El médico forense Federico Corasaniti informó que Maradona presentaba edema generalizado y descartó una muerte repentina. Explicó que el edema es causado por fallas en órganos vitales y que el exfutbolista mostró «agonía exteriorizada».
Se encontró un “falso hongo de espuma” en su boca, asociado a ahogamiento por un edema pulmonar que dificultaba su respiración.
En la autopsia, el corazón de Maradona pesaba 503 gramos, el doble de lo normal, y presentaba patologías graves. Corasaniti refutó los argumentos de la defensa del médico Leopoldo Luque, quien cuestionó este dato.
La médica histopatóloga Silvana De Piero reportó cirrosis hepática y daño renal en Maradona. Detalló que el hígado mostraba signos de cirrosis y el riñón presentaba lesiones recientes.
Los peritos confirmaron que el corazón tenía coágulos típicos de períodos agónicos prolongados.
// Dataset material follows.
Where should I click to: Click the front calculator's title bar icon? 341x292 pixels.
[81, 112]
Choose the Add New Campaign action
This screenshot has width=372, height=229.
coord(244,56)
Además, los pulmones mostraban signos de asfixia por líquido, un proceso que ocurre en varios días.
No había contenido gástrico en el estómago, lo que contradice afirmaciones de allegados que dijeron que Maradona había comido antes de dormirse.
La Fiscalía sostiene que Maradona estuvo sin controles médicos durante horas antes de su fallecimiento.
El bioquímico Ezequiel Ventosi reportó que las muestras de sangre de Maradona dieron negativo para alcohol o drogas.
El juicio se lleva a cabo en San Isidro y busca determinar la responsabilidad de siete profesionales de la salud, acusados de homicidio por la muerte del exjugador en noviembre de 2020. Entre ellos, se encuentran Leopoldo Luque y otros médicos y enfermeros involucrados.